You don't have to be a horror fan to recognize the magic of Shelley Duvall, whose iconic roles in The Shining, Annie Hall and more are forever cemented in film history. As one of the most gifted actresses throughout the '70s and '80s, Duvall seemed to be on top of the world. Then, she left the industry in the early '00s.
Every horror buff's ears perked up at the sight of Duvall's name being attached to the upcoming independent horror film The Forest Hills, written and directed by Scott Goldberg. The film follows a man who is haunted by terrifying visions and hallucinations after suffering head trauma while camping. Also starring Edward Furlong, Chiko Mendez and Dee Wallace, Duvall will play as the mother of the main character (Mendez).
“We are huge fans of The Shining and it’s honestly one of my favorite horror movies of all time, up there with John Carpenter’s Halloween and George A. Romero’s Day of the Dead with the dark tones they delivered in their movies, along with perfect scores and elements that make them my personal favorites,” Goldberg said of Duvall's casting. “Shelley contributed to The Shining being an absolute masterpiece by giving her all, and performing in a way that really showcased the fear and horror of a mother in isolation.”

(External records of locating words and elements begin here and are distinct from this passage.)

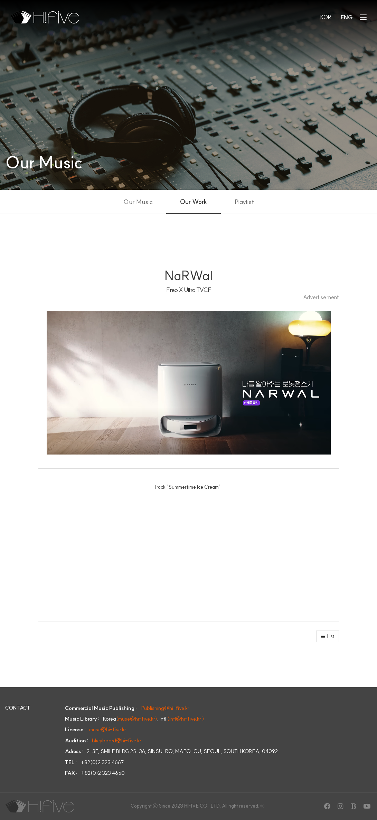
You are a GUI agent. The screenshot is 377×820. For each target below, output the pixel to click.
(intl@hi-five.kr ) (185, 718)
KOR (325, 17)
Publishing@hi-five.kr (165, 708)
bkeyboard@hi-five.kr (116, 740)
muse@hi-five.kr (107, 729)
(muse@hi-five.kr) (136, 718)
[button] (327, 636)
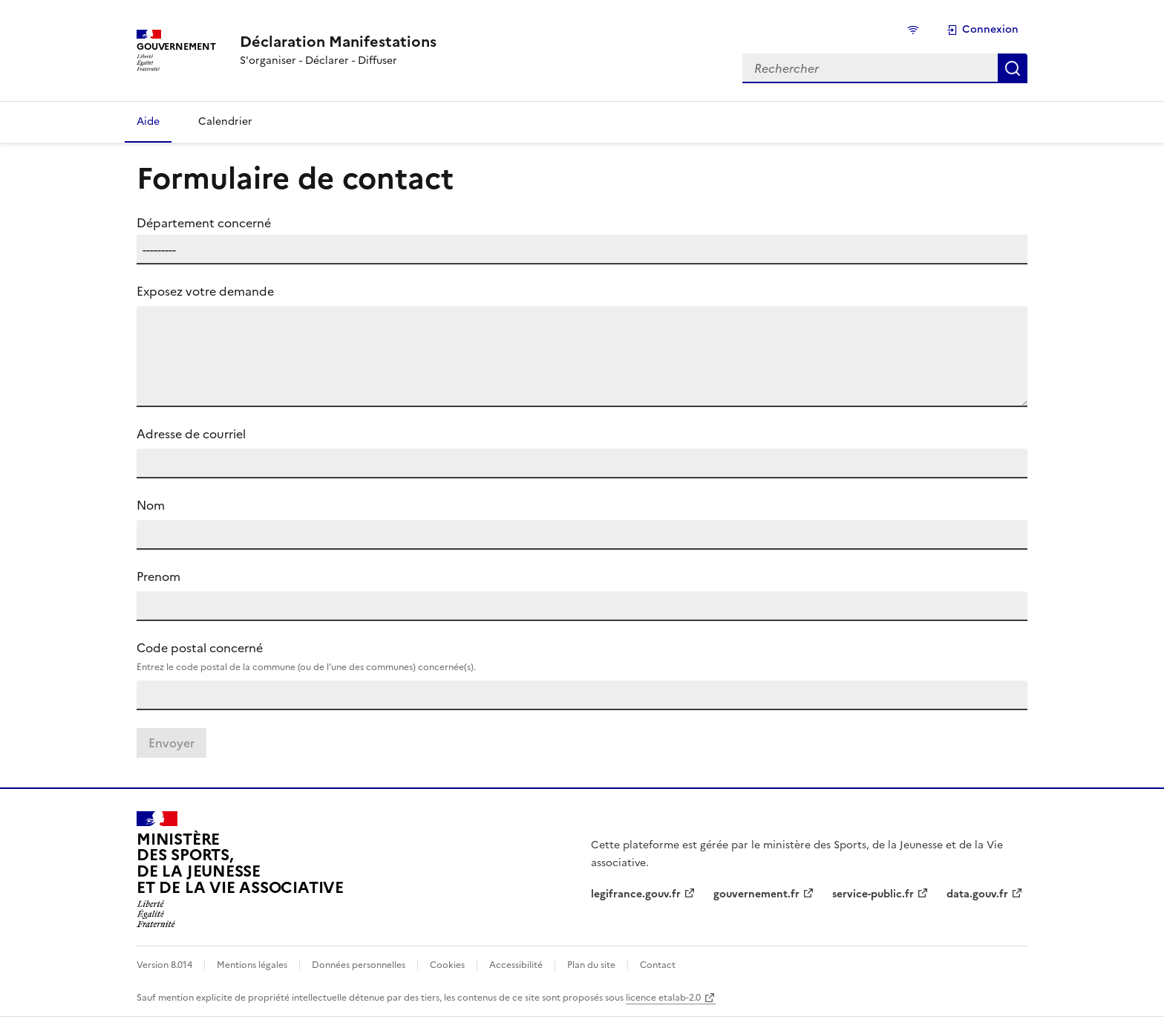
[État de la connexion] (915, 30)
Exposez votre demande (205, 291)
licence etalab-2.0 (663, 997)
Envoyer (171, 743)
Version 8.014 (164, 965)
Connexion (982, 29)
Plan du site (591, 965)
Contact (658, 965)
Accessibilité (516, 965)
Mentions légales (252, 965)
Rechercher (1012, 68)
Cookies (447, 965)
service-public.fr (873, 894)
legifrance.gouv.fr (636, 894)
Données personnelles (358, 965)
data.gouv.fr (977, 894)
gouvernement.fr (756, 894)
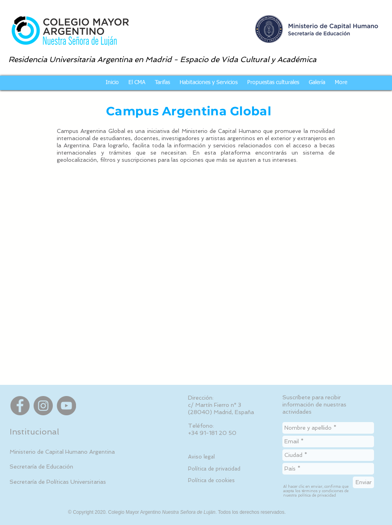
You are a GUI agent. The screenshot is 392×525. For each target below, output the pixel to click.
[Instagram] (43, 405)
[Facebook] (20, 405)
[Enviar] (363, 482)
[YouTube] (66, 405)
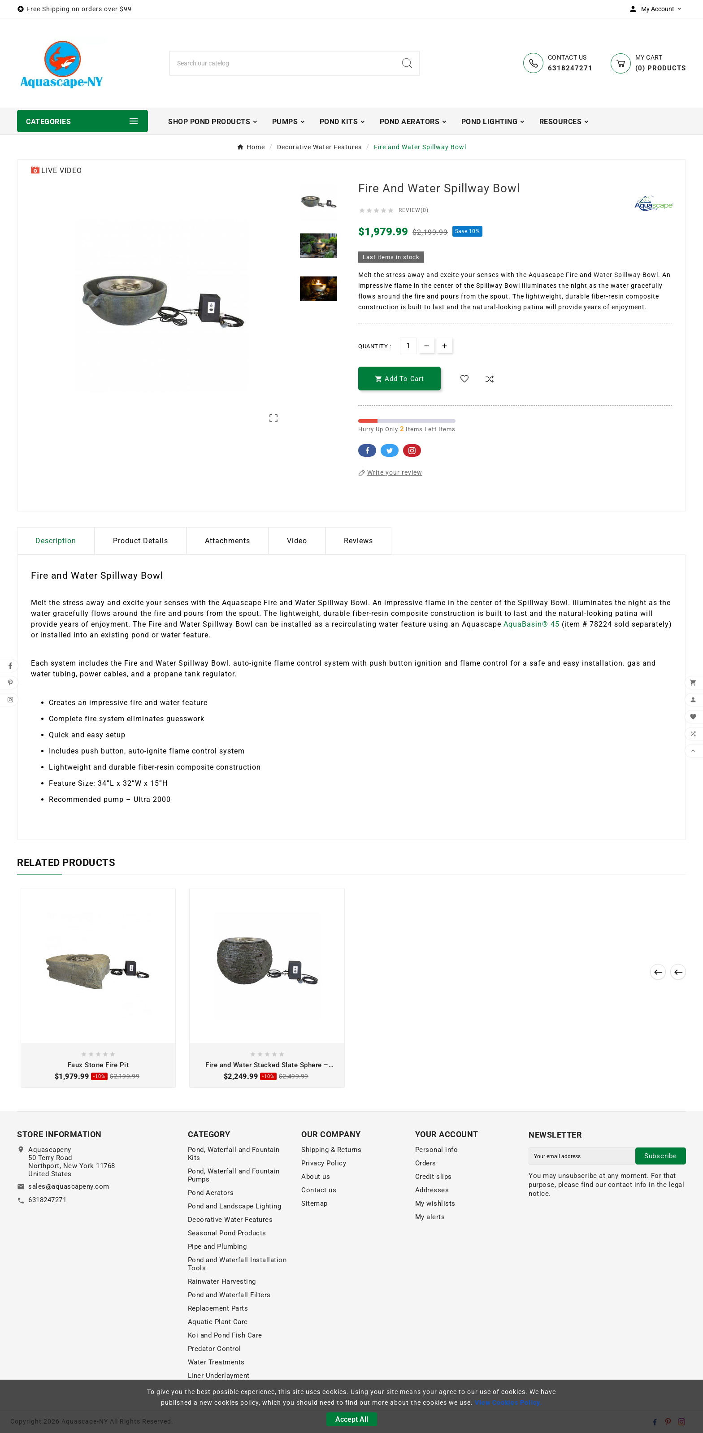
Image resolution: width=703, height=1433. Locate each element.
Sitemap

The Shining is one of the most iconic horror films of all time, but it was also a testament to Stanley Kubrick's intense directing style that caused a lot of tension. After his previous film, Barry Lyndon, suffered from poor box office numbers, he was determined to create a masterpiece. He would often do countless takes of the same scene until the dialogue felt natural, or he'd change the script right before they'd shoot a scene. Jack Nicholson, who plays the film's main character that descends into madness, was forced to eat the same cheese sandwich for weeks.
However, Duvall dealt with the brunt of Kubrick's mad genius, suffering from actual isolation and loneliness. Kubrick instructed the cast and crew to minimize contact with her and would only praise other cast members' performances. She would have to do up to thirty takes of the same scenes where she would cry nonstop, often while holding Danny Lloyd, who played her young son in the film. The result is an exhausted Duvall who embodied the role of a terrified mother perfectly. Despite this, Stephen King, who wrote the book the film is based on, despised the adaptation and felt that Duvall's performance was not at all what he wrote originally. Co-screenwriter Diane Johnson also noted that in original script drafts, Duvall had more dialogue and was not as meek and submissive as she was portrayed in the final film.
Duvall starred in many other movies well into the '80s and slowed down toward the end of the '90s. In 2002, she starred in her final film, Manna from Heaven. She then retired and lived out of the public eye.
Duvall's tumultuous relationship with Hollywood resurfaced after a controversial 2016 appearance on Dr. Phil, in which she came out of retirement for a rare interview. Suffering from obvious mental health issues, Dr. Phil drew a lot of criticism for his exploitation of Duvall's mental state, which was painted as a mockery. Duvall eventually addressed everything in a 2021 interview with The Hollywood Reporter, even clearing up some of the air between her and Kubrick.
"He was very warm and friendly to me,” she says. “He spent a lot of time with Jack and me. He just wanted to sit down and talk for hours while the crew waited." Nonetheless, she also acknowledged the grueling process of shooting her iconic role.
We welcome Shelley Duvall back with open arms, and we hope she can add another film to her portfolio that she's proud of for a new generation to enjoy.